Je m’aperçois que ma pensée va plus vite que nos rapides chariots. Nous quittons à peine Sallanches, et déjà je cherche à démêler sur les crêtes étincelantes des vieilles Alpes les traces que n’y ont pas laissées les deux grands envahisseurs de l’Italie. C’est qu’en effet il est difficile de ne point éprouver quelque profonde émotion lorsque, par une belle matinée d’août, en descendant la pente sur laquelle Sallanches est assise, on voit se dérouler devant soi cet immense amphithéâtre de montagnes toutes diverses de couleur, de forme, de hauteur et d’attitude, masses énormes, tour à tour éclatantes et sombres, vertes et blanches, distinctes et confuses, dont un large rayon du soleil, encore oblique, inonde chaque intervalle, et au-dessus desquelles, comme la pierre du serment dans un cercle druidique, le mont Blanc s’élève royalement avec sa tiare de glace et son manteau de neige.

En sortant de Sallanches, la route de Chamonix traverse une vaste plaine qui vous laisse tout le temps d’admirer ce grand et immuable spectacle.
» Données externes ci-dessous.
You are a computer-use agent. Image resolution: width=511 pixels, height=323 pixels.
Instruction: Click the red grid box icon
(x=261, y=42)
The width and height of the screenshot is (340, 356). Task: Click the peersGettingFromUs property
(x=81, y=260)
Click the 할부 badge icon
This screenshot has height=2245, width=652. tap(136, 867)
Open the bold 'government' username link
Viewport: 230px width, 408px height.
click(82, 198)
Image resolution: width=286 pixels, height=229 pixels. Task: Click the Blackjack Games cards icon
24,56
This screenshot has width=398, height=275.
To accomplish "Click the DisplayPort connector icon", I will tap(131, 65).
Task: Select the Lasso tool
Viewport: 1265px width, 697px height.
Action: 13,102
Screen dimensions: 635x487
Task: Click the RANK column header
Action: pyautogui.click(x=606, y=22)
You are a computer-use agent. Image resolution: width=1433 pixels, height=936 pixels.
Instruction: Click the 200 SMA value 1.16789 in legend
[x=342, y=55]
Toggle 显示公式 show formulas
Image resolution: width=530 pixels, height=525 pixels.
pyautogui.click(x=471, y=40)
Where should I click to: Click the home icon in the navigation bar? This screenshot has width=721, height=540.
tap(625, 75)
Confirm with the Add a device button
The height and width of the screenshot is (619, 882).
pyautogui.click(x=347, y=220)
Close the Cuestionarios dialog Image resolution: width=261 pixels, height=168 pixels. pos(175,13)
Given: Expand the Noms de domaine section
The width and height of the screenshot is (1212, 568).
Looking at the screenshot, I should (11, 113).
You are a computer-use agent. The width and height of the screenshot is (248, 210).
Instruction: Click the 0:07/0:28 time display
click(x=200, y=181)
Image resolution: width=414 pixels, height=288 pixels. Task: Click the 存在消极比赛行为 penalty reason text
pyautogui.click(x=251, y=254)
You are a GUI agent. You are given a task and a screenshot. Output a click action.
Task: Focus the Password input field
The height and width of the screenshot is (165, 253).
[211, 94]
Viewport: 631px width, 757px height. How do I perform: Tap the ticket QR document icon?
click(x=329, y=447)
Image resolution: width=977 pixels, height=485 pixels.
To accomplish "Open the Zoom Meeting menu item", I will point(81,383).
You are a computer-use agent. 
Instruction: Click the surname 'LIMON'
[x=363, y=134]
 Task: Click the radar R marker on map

Cette plaine, d’environ deux lieues de largeur, n’était la veille qu’une mer. Il avait plu, et l’Arve, qui la divise dans sa longueur, l’avait prise tout entière pour lit, comme il arrive toujours dans les temps d’orage. Mais il avait suffi de vingt-quatre heures pour faire rentrer le torrent dans les limites qu’il viole si souvent ; et la route, encore fangeuse à notre passage, n’était plus que rarement coupée par des mares et des courants d’eau jaunâtre, qui lavaient de temps en temps les pieds des mulets et les roues basses des chars à bancs.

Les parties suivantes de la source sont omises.